Re: Load Distributed Checkpoints, take 3

From: Tom Lane <tgl(at)sss(dot)pgh(dot)pa(dot)us>
To: Heikki Linnakangas <heikki(at)enterprisedb(dot)com>
Cc: Patches <pgsql-patches(at)postgresql(dot)org>
Subject: Re: Load Distributed Checkpoints, take 3
Date: 2007-06-21 14:47:31
Message-ID: 16289.1182437251@sss.pgh.pa.us
Views: Raw Message | Whole Thread | Download mbox | Resend email
Thread:
Lists: pgsql-patches

Heikki Linnakangas <heikki(at)enterprisedb(dot)com> writes:
> I don't think you understand how the settings work. Did you read the
> documentation? If you did, it's apparently not adequate.

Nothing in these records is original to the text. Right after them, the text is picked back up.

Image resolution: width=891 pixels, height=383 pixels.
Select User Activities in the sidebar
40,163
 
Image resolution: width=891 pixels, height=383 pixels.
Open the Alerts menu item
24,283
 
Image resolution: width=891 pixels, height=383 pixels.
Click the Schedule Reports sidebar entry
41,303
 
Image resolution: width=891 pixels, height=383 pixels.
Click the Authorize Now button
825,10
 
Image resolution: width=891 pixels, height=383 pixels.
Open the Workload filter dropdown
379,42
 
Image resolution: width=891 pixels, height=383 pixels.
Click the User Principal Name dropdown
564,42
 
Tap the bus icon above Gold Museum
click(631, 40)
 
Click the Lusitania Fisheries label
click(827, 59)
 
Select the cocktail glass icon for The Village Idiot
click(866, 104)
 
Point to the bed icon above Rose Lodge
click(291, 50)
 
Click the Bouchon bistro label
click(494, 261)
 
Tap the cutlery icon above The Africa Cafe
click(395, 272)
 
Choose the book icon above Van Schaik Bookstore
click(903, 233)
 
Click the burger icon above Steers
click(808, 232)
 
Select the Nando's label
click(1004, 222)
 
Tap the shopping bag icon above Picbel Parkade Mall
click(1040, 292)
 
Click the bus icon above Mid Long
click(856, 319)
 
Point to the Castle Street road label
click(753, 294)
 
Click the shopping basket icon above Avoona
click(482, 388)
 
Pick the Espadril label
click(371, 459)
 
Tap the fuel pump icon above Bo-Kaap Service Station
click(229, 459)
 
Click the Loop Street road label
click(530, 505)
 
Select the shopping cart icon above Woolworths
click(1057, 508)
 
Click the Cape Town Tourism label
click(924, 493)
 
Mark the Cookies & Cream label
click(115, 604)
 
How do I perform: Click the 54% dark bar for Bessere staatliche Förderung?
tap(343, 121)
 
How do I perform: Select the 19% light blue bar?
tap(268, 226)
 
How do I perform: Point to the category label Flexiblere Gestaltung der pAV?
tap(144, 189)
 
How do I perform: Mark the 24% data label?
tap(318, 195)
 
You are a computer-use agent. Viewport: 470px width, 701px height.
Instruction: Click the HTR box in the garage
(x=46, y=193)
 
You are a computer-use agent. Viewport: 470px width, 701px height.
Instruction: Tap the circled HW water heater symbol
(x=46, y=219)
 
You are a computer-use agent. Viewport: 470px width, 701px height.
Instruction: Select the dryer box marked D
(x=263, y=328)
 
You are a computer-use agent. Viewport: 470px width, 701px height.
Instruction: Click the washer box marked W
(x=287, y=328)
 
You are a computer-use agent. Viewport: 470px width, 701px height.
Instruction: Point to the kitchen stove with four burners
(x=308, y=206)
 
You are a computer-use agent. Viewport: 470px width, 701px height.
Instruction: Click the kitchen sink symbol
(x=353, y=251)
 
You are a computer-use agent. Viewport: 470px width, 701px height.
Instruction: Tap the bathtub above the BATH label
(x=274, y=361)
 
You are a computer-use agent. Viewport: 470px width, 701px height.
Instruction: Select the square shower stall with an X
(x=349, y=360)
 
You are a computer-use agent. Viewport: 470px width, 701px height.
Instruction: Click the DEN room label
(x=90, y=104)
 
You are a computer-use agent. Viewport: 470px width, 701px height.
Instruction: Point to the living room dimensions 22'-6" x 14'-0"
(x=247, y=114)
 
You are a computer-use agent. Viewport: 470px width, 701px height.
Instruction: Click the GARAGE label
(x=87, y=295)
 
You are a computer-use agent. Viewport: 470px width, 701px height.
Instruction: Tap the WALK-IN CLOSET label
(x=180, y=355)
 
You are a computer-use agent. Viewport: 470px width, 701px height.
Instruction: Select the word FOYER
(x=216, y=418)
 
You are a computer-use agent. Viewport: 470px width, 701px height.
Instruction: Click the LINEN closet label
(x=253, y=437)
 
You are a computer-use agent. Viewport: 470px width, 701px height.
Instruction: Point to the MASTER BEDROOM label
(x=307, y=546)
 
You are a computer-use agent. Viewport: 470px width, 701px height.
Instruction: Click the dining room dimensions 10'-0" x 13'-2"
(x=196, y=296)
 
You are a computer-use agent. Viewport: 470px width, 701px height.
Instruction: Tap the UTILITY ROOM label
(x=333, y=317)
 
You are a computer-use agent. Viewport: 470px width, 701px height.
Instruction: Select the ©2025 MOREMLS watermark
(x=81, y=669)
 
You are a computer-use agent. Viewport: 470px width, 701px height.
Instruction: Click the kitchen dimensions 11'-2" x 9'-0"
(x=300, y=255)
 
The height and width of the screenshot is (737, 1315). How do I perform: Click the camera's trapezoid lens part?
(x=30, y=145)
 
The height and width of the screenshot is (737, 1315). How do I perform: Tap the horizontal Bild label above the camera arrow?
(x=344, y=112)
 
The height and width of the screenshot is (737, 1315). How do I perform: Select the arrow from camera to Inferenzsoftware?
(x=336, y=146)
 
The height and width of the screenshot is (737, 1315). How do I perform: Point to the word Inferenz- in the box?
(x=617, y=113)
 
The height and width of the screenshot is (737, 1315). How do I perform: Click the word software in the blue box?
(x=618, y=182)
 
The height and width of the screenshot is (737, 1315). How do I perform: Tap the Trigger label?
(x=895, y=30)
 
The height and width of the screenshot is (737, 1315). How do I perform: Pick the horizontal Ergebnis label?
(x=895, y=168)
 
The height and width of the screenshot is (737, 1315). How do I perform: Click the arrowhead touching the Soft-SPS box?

I did read the documentation, and I'm not complaining that I don't
understand it. I'm complaining that I don't like the presented API
because it's self-inconsistent. You've got two parameters that are in
effect upper and lower bounds for the checkpoint write rate, but they
are named inconsistently and not even measured in the same kind of unit.
Nor do I agree that the inconsistency buys any ease of use.

> The main tuning knob is checkpoint_smoothing, which is defined as a
> fraction of the checkpoint interval (both checkpoint_timeout and
> checkpoint_segments are taken into account). Normally, the write phase
> of a checkpoint takes exactly that much time.

So the question is, why in the heck would anyone want the behavior that
"checkpoints take exactly X time"?? The useful part of this whole patch
is to cap the write rate at something that doesn't interfere too much
with foreground queries. I don't see why people wouldn't prefer
"checkpoints can take any amount of time up to the checkpoint interval,
but we do our best not to exceed Y writes/second".

Basically I don't see what useful values checkpoint_smoothing would have
other than 0 and 1. You might as well make it a bool.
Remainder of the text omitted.